## WORK TO COMPLETE
Of the material below, only the lines from the line containing "Task: Uncheck the remember my data checkbox" down to the line containing "Select the single person icon in sidebar" belong in the answer, written out exactly.
━━━━━━
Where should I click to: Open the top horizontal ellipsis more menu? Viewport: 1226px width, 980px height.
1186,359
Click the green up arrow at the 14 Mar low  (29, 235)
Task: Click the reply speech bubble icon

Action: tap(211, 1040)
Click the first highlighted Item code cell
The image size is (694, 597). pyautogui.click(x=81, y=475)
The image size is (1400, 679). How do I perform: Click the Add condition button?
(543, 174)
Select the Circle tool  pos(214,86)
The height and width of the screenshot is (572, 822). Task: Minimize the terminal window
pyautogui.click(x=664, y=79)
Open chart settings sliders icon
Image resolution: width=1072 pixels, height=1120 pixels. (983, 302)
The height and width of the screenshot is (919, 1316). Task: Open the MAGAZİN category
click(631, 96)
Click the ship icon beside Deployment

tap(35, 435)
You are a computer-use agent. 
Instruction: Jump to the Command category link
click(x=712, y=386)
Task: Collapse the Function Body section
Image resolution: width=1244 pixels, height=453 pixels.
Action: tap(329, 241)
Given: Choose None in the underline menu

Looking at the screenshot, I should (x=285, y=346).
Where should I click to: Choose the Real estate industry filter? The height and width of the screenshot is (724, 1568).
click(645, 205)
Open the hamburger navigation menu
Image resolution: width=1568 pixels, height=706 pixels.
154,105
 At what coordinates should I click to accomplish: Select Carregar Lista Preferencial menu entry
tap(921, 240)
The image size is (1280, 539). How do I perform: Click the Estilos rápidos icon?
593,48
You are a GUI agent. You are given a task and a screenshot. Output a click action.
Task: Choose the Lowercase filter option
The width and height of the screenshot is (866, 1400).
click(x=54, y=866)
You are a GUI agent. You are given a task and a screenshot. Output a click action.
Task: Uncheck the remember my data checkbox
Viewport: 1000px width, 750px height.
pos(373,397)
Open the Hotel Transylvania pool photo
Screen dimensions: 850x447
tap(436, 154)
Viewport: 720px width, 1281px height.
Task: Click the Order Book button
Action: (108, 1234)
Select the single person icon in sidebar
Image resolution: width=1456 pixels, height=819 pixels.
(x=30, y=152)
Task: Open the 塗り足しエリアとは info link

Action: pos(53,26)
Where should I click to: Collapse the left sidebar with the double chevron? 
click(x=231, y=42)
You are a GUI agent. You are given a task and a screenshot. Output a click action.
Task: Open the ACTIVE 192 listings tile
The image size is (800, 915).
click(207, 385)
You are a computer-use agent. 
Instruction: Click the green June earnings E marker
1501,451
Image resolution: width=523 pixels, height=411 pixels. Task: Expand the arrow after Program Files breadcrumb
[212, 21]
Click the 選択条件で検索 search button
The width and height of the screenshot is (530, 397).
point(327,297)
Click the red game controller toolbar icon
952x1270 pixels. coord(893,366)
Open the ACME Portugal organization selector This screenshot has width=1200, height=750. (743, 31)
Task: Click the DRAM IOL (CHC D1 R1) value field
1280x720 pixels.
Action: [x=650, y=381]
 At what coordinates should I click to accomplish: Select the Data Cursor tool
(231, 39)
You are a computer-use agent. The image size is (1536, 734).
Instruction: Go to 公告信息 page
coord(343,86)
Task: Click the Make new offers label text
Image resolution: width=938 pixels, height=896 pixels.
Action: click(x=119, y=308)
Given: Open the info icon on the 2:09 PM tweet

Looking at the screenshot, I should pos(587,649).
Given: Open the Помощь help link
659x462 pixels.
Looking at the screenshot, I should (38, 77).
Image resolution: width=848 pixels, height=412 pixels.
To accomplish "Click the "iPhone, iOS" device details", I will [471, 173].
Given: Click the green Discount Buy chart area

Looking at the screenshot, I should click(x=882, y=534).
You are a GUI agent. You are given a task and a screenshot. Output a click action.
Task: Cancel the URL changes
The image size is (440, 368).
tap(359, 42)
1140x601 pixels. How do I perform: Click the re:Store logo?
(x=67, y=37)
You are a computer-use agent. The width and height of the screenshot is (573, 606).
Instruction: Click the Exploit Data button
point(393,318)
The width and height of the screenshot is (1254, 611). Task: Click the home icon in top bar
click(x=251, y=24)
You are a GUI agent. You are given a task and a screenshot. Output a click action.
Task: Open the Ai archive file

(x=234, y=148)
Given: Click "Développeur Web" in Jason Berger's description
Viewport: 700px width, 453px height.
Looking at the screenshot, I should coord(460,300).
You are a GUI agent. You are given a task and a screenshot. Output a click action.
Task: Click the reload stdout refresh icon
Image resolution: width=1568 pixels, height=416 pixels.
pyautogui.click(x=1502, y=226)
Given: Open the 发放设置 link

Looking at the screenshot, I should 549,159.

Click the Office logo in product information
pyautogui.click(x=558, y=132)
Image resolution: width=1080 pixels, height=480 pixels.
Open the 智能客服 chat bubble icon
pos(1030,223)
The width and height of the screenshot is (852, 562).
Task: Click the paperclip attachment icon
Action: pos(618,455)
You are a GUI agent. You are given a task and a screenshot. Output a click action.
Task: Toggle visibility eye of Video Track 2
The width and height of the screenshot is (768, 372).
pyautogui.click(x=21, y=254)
━━━━━━
## EXERCISE RESULT
Task: Uncheck the remember my data checkbox
Viewport: 1000px width, 750px height.
pos(373,397)
Open the Hotel Transylvania pool photo
Screen dimensions: 850x447
tap(436, 154)
Viewport: 720px width, 1281px height.
Task: Click the Order Book button
Action: (108, 1234)
Select the single person icon in sidebar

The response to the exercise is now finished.